*EXCERPTED PASSAGE*.
######
Uploaded image for project: 'Jenkins'
  1. Jenkins
  2. JENKINS-60430

stopping a job while in reconcile will not stop the reconcile (the job itself will however stop)

    Details

    • Type: Bug
    • Status: Open (View Workflow)
    • Priority: Major
    • Resolution: Unresolved
    • Component/s: p4-plugin
    • Labels:
      None
    • Similar Issues:

      Description

      We had setup our sync to use

      AutoCleanImpl

      As the sync method for our project but noticed that when we stopped a job that was in the process of reconcile the job in Jenkins would stop normally but the agent would carry on with the reconcile.

      Here is a stack trace obtained by monitoring an agent that was effectively idle on which we had just cancelled a job during a reconcile :

      pool-1-thread-146 for JNLP4-connect connection to jenkis-server-url/10.144.6.28:20555 id=17503
      java.io.WinNTFileSystem.list(Native Method)
      java.io.File.list(File.java:1134)
      java.io.File.listFiles(File.java:1219)
      com.perforce.p4java.impl.mapbased.rpc.func.client.ClientSystemFileMatchCommands.traverseDirs(ClientSystemFileMatchCommands.java:726)
      com.perforce.p4java.impl.mapbased.rpc.func.client.ClientSystemFileMatchCommands.traverseDirs(ClientSystemFileMatchCommands.java:790)
      com.perforce.p4java.impl.mapbased.rpc.func.client.ClientSystemFileMatchCommands.traverseDirs(ClientSystemFileMatchCommands.java:790)
######
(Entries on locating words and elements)
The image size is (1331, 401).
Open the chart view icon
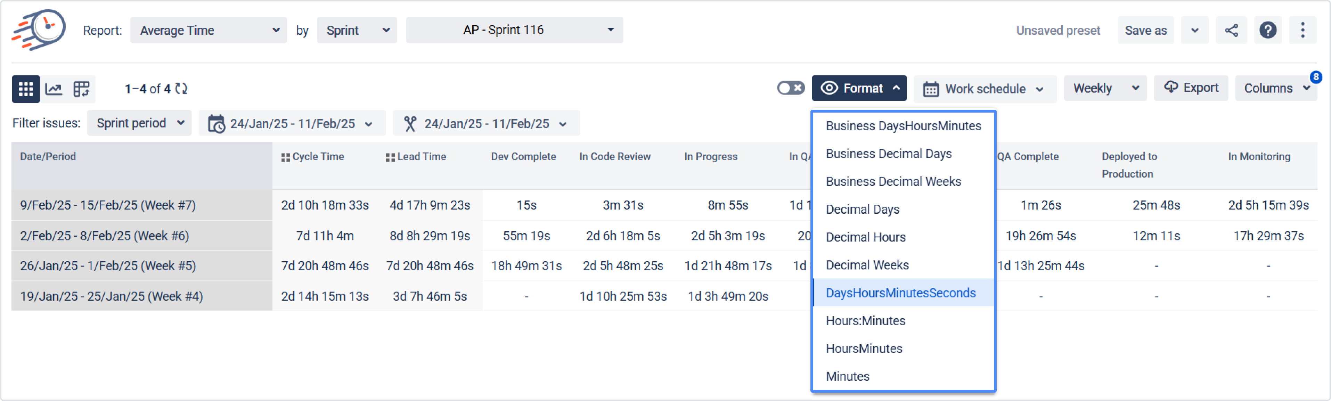click(54, 89)
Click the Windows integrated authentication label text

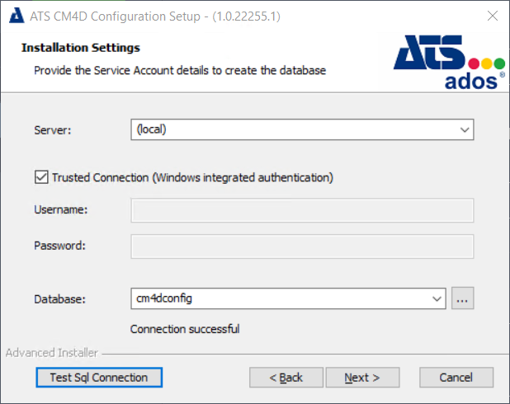pos(192,177)
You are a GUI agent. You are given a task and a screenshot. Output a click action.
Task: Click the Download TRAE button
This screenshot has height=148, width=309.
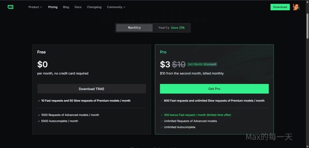click(91, 89)
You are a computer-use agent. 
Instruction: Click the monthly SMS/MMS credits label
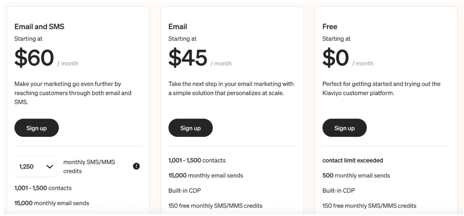coord(89,167)
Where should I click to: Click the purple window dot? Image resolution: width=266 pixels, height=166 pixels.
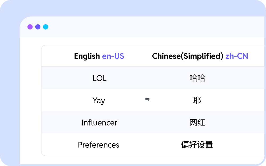30,27
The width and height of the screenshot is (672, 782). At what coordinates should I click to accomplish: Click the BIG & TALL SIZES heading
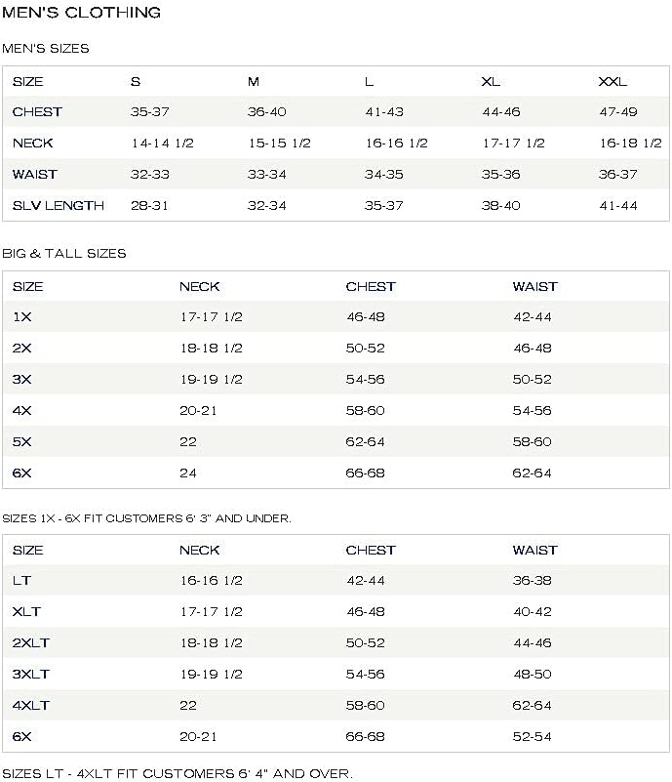64,254
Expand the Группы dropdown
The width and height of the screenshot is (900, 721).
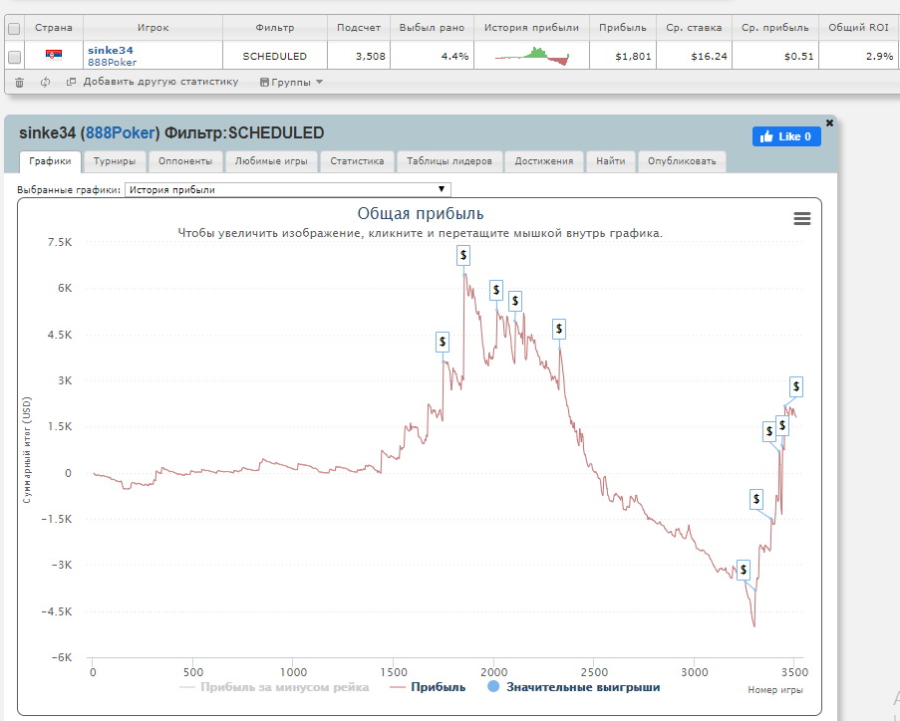291,82
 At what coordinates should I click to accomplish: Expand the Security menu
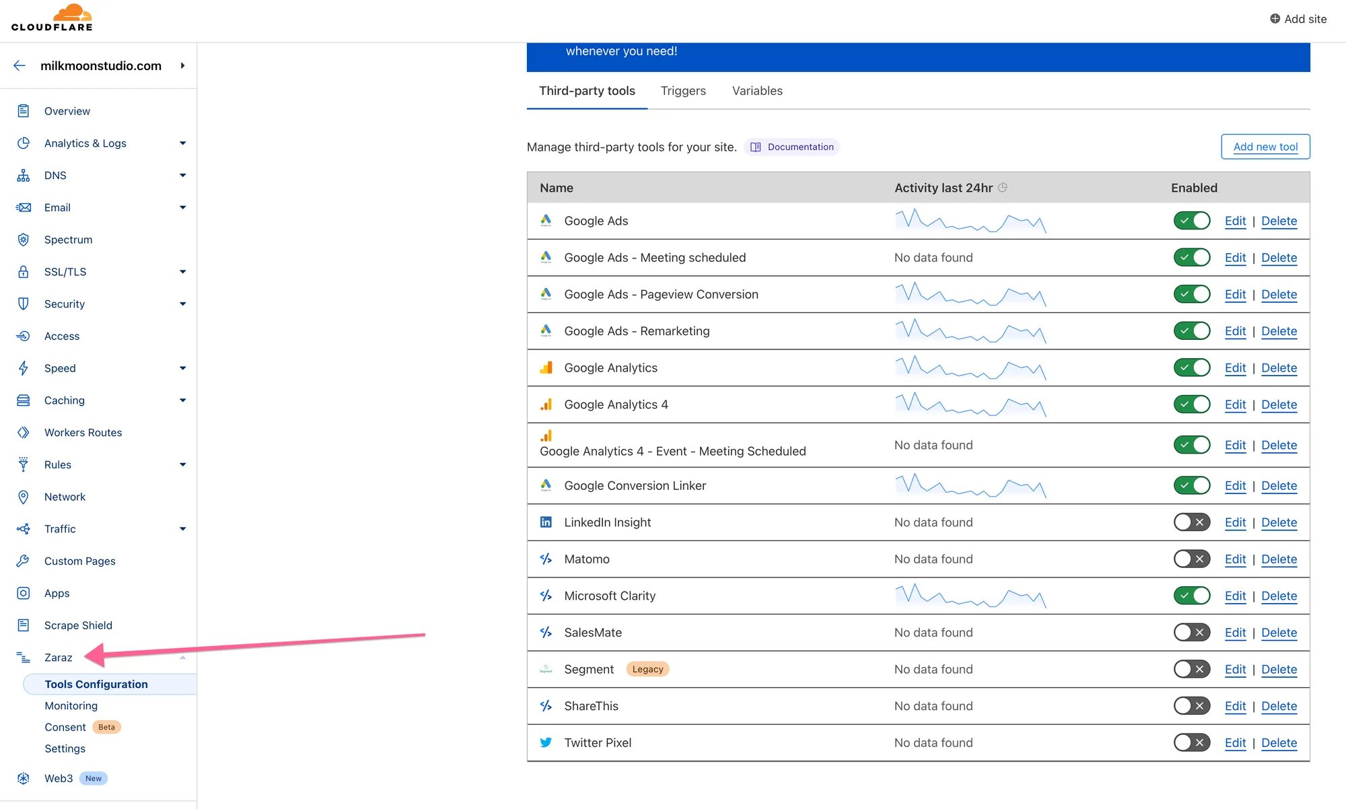182,304
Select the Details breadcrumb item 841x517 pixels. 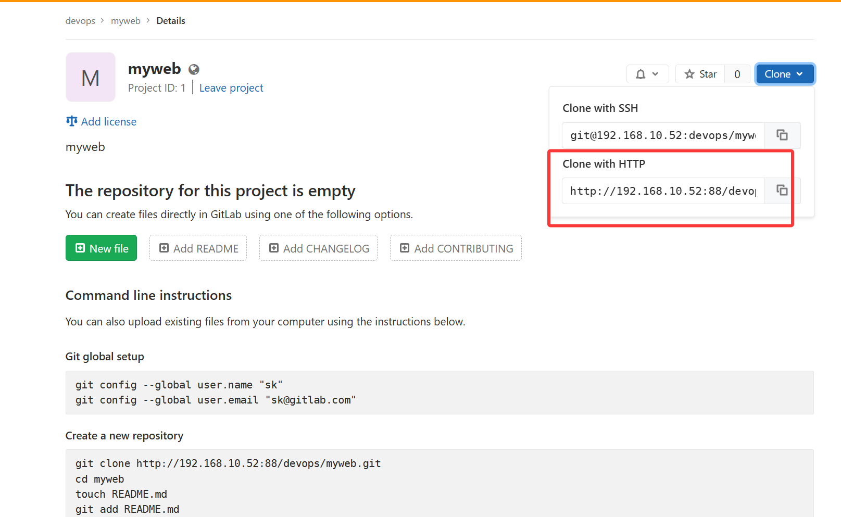171,21
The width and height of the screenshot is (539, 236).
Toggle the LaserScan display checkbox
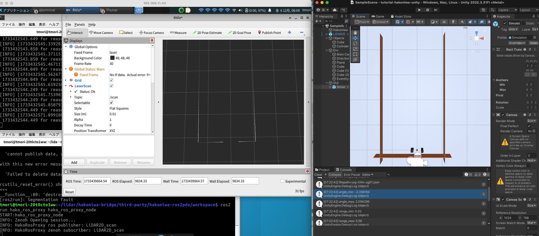[111, 86]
######
*SHORT PROBLEM 1*.
Do the following statements agree with the Jenkins bug report? Answer yes or no for each, and quote the words of the report that decide it.
(a) The issue's priority is Major.
(b) The issue has been resolved.
(c) When the job was stopped during reconcile, the agent stopped the reconcile as well.
*SHORT PROBLEM 2*. Please list every field name that appears under "Details" in the Jenkins bug report.
*SHORT PROBLEM 3*. Extend the Jenkins bug report past its final line.

*EXERCISE RESULT 1*.
(a) Yes: "Priority: Major"
(b) No: "Resolution: Unresolved"
(c) No: "the job in Jenkins would stop normally but the agent would carry on with the reconcile."

*EXERCISE RESULT 2*. Type, Status, Priority, Resolution, Component/s, Labels, Similar Issues

*EXERCISE RESULT 3*.
      com.perforce.p4java.impl.mapbased.rpc.func.client.ClientSystemFileMatchCommands.traverseDirs(ClientSystemFileMatchCommands.java:790)
      com.perforce.p4java.impl.mapbased.rpc.func.client.ClientSystemFileMatchCommands.traverseDirs(ClientSystemFileMatchCommands.java:790)
      com.perforce.p4java.impl.mapbased.rpc.func.client.ClientSystemFileMatchCommands.traverseDirs(ClientSystemFileMatchCommands.java:790)
      com.perforce.p4java.impl.mapbased.rpc.func.client.ClientSystemFileMatchCommands.reconcileAdd(ClientSystemFileMatchCommands.java:588)
      com.perforce.p4java.impl.mapbased.rpc.func.client.ClientFunctionDispatcher.dispatch(ClientFunctionDispatcher.java:220)
      com.perforce.p4java.impl.mapbased.rpc.packet.RpcPacketDispatcher.dispatch(RpcPacketDispatcher.java:160)
      com.perforce.p4java.impl.mapbased.rpc.OneShotServerImpl.execMapCmdList(OneShotServerImpl.java:363)
      com.perforce.p4java.impl.mapbased.rpc.OneShotServerImpl.execStreamingMapCommand(OneShotServerImpl.java:428)
      com.perforce.p4java.impl.mapbased.client.Client.reconcileFiles(Client.java:1806)
      org.jenkinsci.plugins.p4.client.ClientHelper.tidyClean(ClientHelper.java:570)
      org.jenkinsci.plugins.p4.client.ClientHelper.tidyAutoCleanImpl(ClientHelper.java:492)
      org.jenkinsci.plugins.p4.client.ClientHelper.tidyWorkspace(ClientHelper.java:436)
      org.jenkinsci.plugins.p4.tasks.CheckoutTask.task(CheckoutTask.java:163)
      org.jenkinsci.plugins.p4.tasks.AbstractTask.retryTask(AbstractTask.java:202)
      org.jenkinsci.plugins.p4.tasks.AbstractTask.tryTask(AbstractTask.java:185)
      org.jenkinsci.plugins.p4.tasks.CheckoutTask.invoke(CheckoutTask.java:157)
      org.jenkinsci.plugins.p4.tasks.CheckoutTask.invoke(CheckoutTask.java:32)
      hudson.FilePath$FileCallableWrapper.call(FilePath.java:3052)
      hudson.remoting.UserRequest.perform(UserRequest.java:212)
      hudson.remoting.UserRequest.perform(UserRequest.java:54)
      hudson.remoting.Request$2.run(Request.java:369)
      hudson.remoting.InterceptingExecutorService$1.call(InterceptingExecutorService.java:72)
      java.util.concurrent.FutureTask.run(FutureTask.java:264)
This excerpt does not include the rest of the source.